We listened to every song about volcanoes you can think of - headlined by Jimmy Buffet (of course). Apparently, my sons are starting to work on their plans for where they're a-gonna go when the volcano blows. I declined to traumatize them with information about Mount St. Helens because Mama is tired, and I don't need to provide them with additional nightmare fuel.
Once we got up to my husband's family farm in Nebraska, we sat down for sliced cheese, summer sausage, chips, and cocktails with my parents-in-law, and I felt the stress melt away. Not because my kids were well-behaved in front of their grandparents (they weren't) - but because there was nothing else I felt I should be doing at that moment.

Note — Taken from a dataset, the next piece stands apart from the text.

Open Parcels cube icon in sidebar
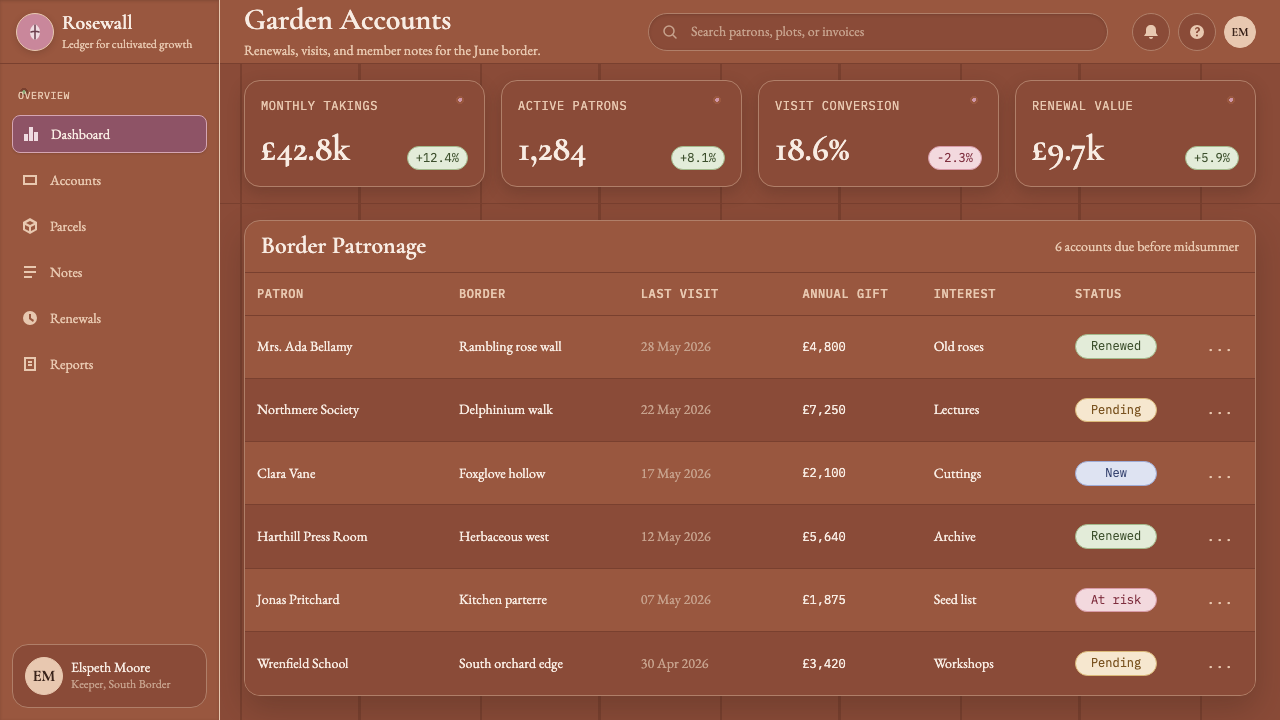The image size is (1280, 720). [x=30, y=226]
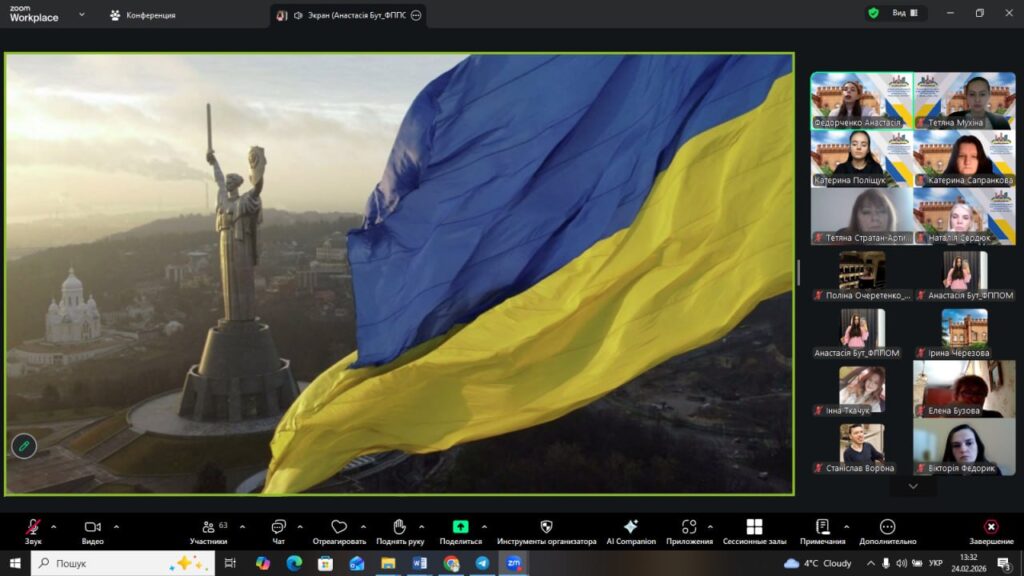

We caught a catfish and drove around the farm in the side-by-side, watching the river flow in and out of the shadow of the bluffs behind it, and trying to instill in our sons a sense of home.
I only noticed that low-grade constant "I have something I need to be doing" stress had been eating at me once it was gone. At the farm, there was no laundry I was behind on, no "work work" to be done without wifi, no animal pens to clean, and no blue painter's tape framing the wood trim, reminding me of that time months ago I swore I would finish it in white. When it was just us, sitting together as a family, telling stories and laughing, nothing else was pulling me elsewhere. It was lovely.
Also, and this is a true story - I wanted to stop with the boys in front of one of my favorite murals, which happens to be on the back of the small community bank. As I was trying to get an Instagram-worthy picture of the family, my three-year-old son decided he would try to use the bank’s keypad to open the door. I got a picture just before the green light on the pad turned red and started flashing. It’s still unclear if he unintentionally alerted the authorities he was trying to break in, but I grabbed them all and booked it out of there before we found out the hard way.
Luckily, we made it home this afternoon without a police escort. As soon as we pulled back through the gates, I felt that familiar pull in my chest. I never don't have something in front of me to accomplish.
I will never complete the to-do list; it's just a matter of knocking the "must-haves" off the top each day. Each morning, I wake up and flip Maslow's Hierarchy upside-down to ensure the base is covered for all people, animals, and plants - and some days, that's as far as I can get.
Only after every living entity has its basic needs met can I move on to other to-do list items. No matter how far down the list I churn, though, it feels like it will never end. Yet, I also feel some odd satisfaction from always having a next step. A next thing on the agenda means someone or something needs me. It makes me feel relevant and important.
The problem with always having more to do, though, is that it's easy to confuse movement with forward progress. When I'm busy, I don't have to sit and think too hard. I'm not forced to contemplate that last time I'll hatch an egg, milk a goat, or hold my family close and tell them how much I love them. But, also, without contemplating those things, I can get caught up in the daily grind without appreciating the fleeting nature of it all. My work is a luxury.
There's a comfort in busyness - it's an addiction. The flurry of activity fills the quiet spaces in my home and my mind and never forces me to sit for too long or think too hard. The danger is in losing the purpose of those actions.
So, this weekend I got away to appreciate our beautiful family. But, I also got a break from "the list" just long enough to remember that life is a constant balance of contemplation and deliberate motion - and I won't take a second of it for granted - even if my child sets off a bank alarm.
After he’s done figuring out where he’s headed when the volcano blows, I’ll teach him the important phrase, “Am I being detained?”